A virus is genetic material contained within an organic particle that invades living cells and uses their host's metabolic processes to produce a new generation of viral particles.
The way they do this varies. Some insert their genetic material into the host's DNA, where it can sit in wait until it's translated at a later date. As the host cell replicates itself, it can make new viruses.
Viruses can also burst their host cell as they expand in numbers, in what's called a lytic cycle of reproduction.
How big are viruses?
The word virus comes from a Latin word describing poisonous liquids. This is because early forms of isolating and imaging microbes couldn't capture such tiny particles.
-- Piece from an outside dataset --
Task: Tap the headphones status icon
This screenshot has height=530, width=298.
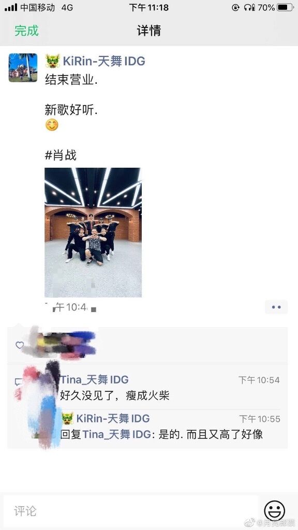Action: [x=249, y=7]
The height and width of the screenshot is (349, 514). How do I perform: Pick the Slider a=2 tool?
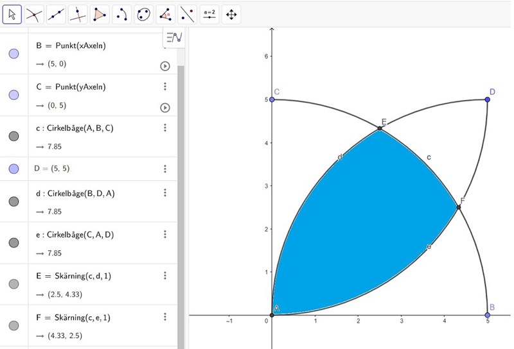(209, 13)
Similarly, they come in a range of complexities, containing different proteins or surrounded by an array of shells and envelopes to assist in their infection and reproduction of just about every species across every kingdom of life.
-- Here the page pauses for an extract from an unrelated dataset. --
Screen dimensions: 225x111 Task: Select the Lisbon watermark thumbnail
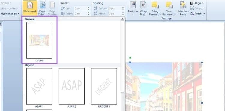[39, 40]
Viruses can be encoded in a variety of ways. Rotaviruses are based on a double strand of RNA, for example. Coronaviruses have a single strand of RNA, which is 'positive sense', as in it can be translated directly into new proteins. Influenza has negative sense RNA, meaning it needs an extra transcribing step before it can make proteins.
Smallpox and herpes viruses are examples of DNA viruses, which force the host to transcribe its genome into RNA on entry.
Sizes of these genomes also vary. Some of the largest can be over a million base pairs long. On the other hand, an RNA virus that infects bacteria, called MS2, has barely 3,500 base pairs.
It's impossible to know with certainty just how many types of viruses exist in the natural world, with numbers climbing as researchers use new tools to search for classified and unknown genetic signatures in the soil, oceans, and even the skies. Rough estimates suggest there could be as many as 100 million types of virus on Earth's surface.
Are viruses alive?
This is a question scientists continue to discuss as definitions of life and ecology change. Current thinking suggests viruses should be considered part of a complex living system, one that extends between all organisms.
'Virions' are the inactive particles that move through the environment, which we don't tend to think of as alive. Only once they're part of a cell do viruses take on living characteristics of their own, borrowing the host's biochemistry to reproduce.
As such, it's more accurate to think of viruses as part of the continuum between chemistry and biology, one that isn't clearly divided into living and non-living.